Только рыцарство осталось ему, и достоинство гибнущей
чести не дало ему забыть, что в руке у него - бесполезный,
маленький меч. Он кинулся к колоссальной стопе - щиколотка
нависла над ним, как утес, - и вонзил в нее меч по рукоятку,
и навалился на него, и лезвие с хрустом обломилось. Великан
что-то почувствовал; он взял огромную ногу огромной рукой,
поглядел, опустил, наклонился, рассматривая землю, и наконец
заметил Джека.
Тогда он поднял его двумя пальцами и отшвырнул в сторону.
Джек взлетел в небеса, едва не коснувшись звезд, и опустился
не на камни, а в мягкий ил у далекой реки, ибо великан не
потрудился бросить его получше. Там он пролежал много
часов, а когда очнулся, страшный победитель был еще виден.
Он шел сквозь леса в сторону моря и был не выше холма.
Потом он стал меньше, как становится меньше холм, когда его
минует ваш поезд. Через полчаса он стал ярко-синим, как
далекие горы, но еще походил на человека. Еще через час
синий великан подошел к синему морю, и с ним случилось
что-то странное. Оглушенный, раненный Джек с трудом
приподнялся на локте, чтобы все разглядеть. Великан снова
осмотрел свою ногу, покачнулся, как на ветру, и вошел в
огромное море, омывающее землю. Только оно одно было
достаточно большим, чтобы стать ему могилой.
Г.К. Честертон
Доисторический вокзал
Вокзал прекрасен, хотя Рескин его и не любил. Рескин
считал его слишком современным, потому что сам он еще
современней - суетлив, раздражителен, сердит, как пыхтящий
паровоз. Не ему оценить древнее спокойствие вокзала.
"На вокзале, - писал он, - мы спешим, и от этого
страдаем". Зачем же спешить, зачем страдать? Истинный
философ торопится к поезду разве что шутки ради или на пари.
Если вы хотите попасть на поезд, опоздайте на предыдущий.
Другого способа я не знаю. Явившись на вокзал, вы обретете
тишину и уединение храма. Вокзал вообще похож на храм и
сводами, и простором, и цветными огнями, а главное -
ритуальной размеренностью. В нем обретают былую славу вода
и огонь, неотъемлемые от священнодействия. Правда, вокзал
похож на храм старой, а не новой веры: здесь много народу.
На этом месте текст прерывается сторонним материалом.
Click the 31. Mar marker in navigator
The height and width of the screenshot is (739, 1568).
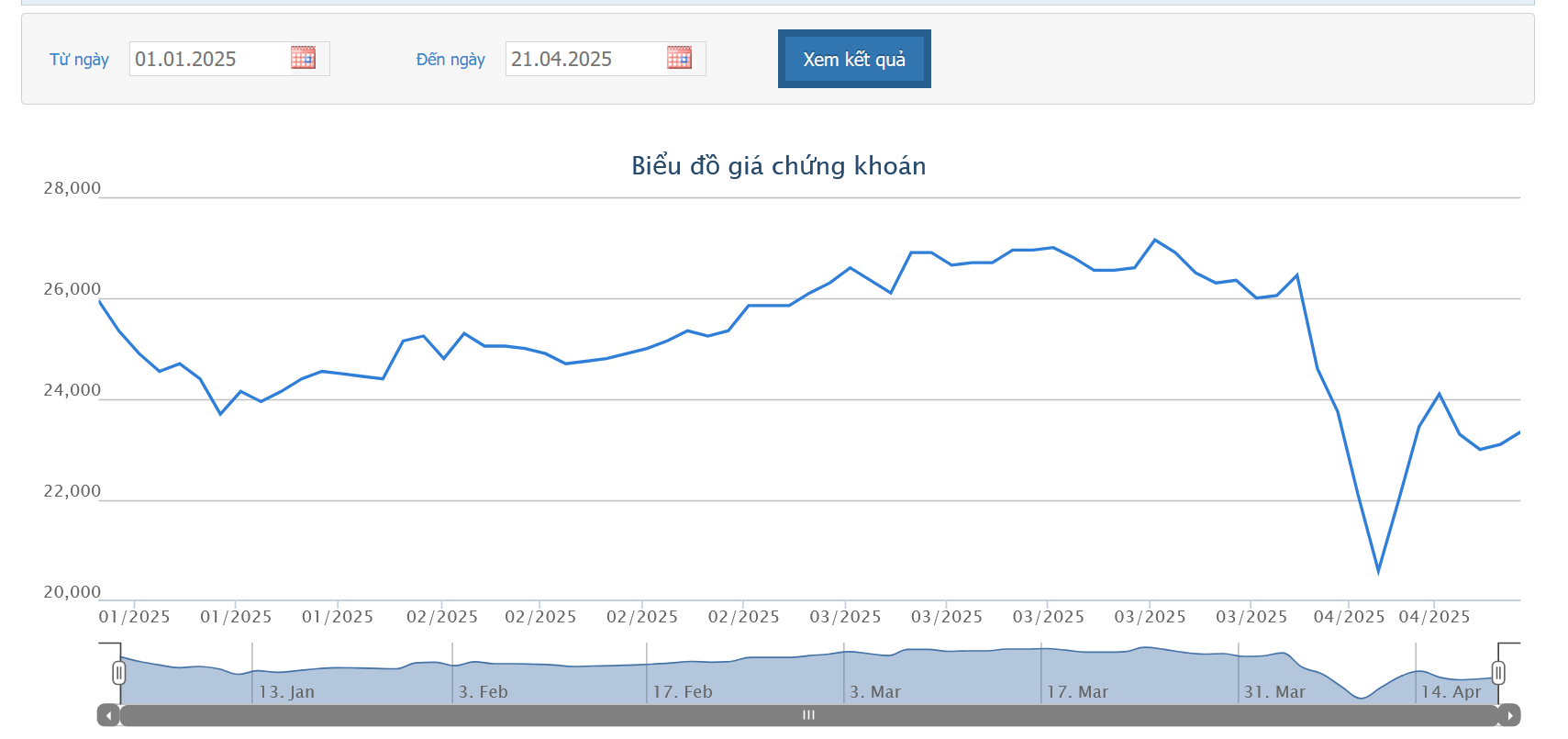[1274, 692]
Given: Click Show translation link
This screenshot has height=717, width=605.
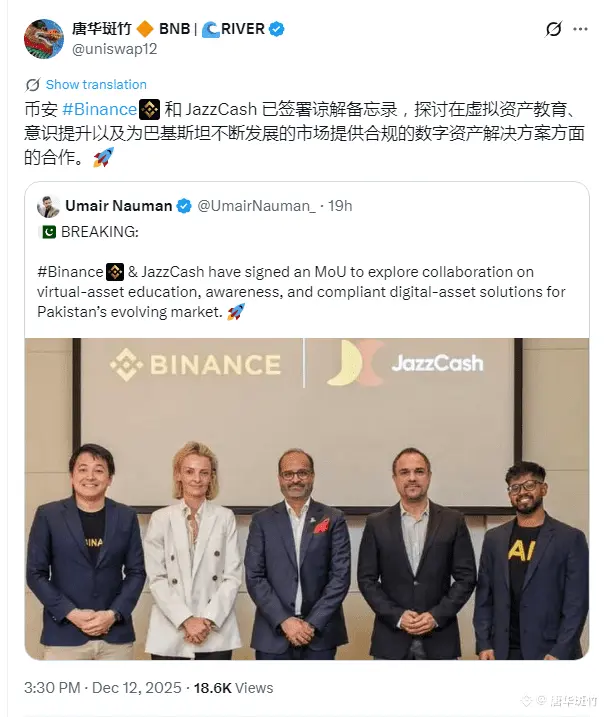Looking at the screenshot, I should click(x=96, y=85).
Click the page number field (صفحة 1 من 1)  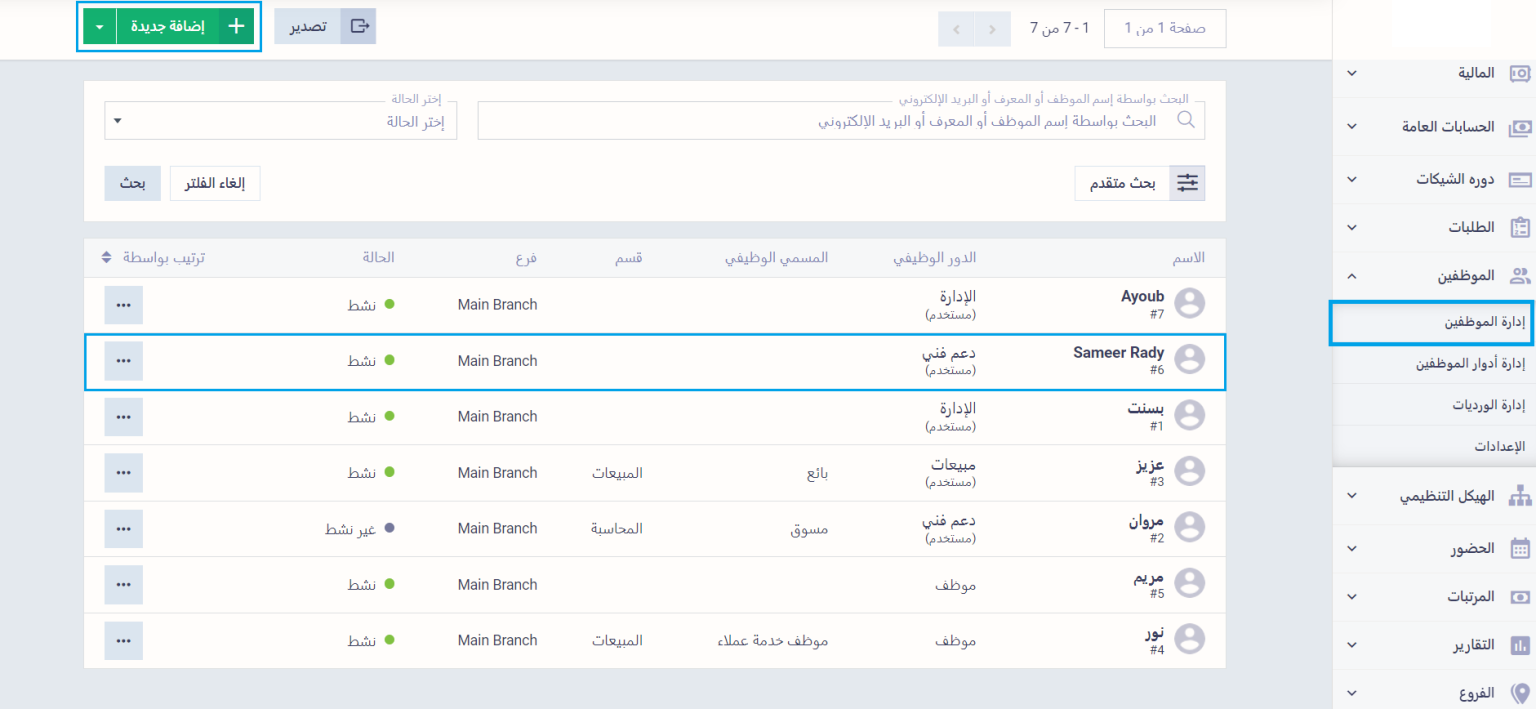1164,28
Замечу в этой связи, что места, где бывает народ, сохраняют
добрую рутину древности много лучше, чем места и машины,
вымышленные высшим классом. Обычные люди не так быстро все
меняют, как люди модные. Если хотите увидеть прошлое, идите
за многоногой толпой. Рескин нашел бы в метро больше следов
средневековья, чем в огромных отелях. Чертоги услад,
которые строят богатые, носят пошлые, чужие имена. Но когда
я еду в третьем классе из дома в редакцию или из редакции
домой, имена станций строками литании сменяются передо мною.
Вот - Победа; вот парк апостола Иакова; вот мост, чье имя
напоминает о древней обители; вот символ христианства; вот
храм; вот средневековая мечта о братстве (1).
Да, чтобы найти древности, идите за толпой. В худшем
случае окажется, что она их просто износила, протерла
ногами. Но снобы отшвырнули их ногой.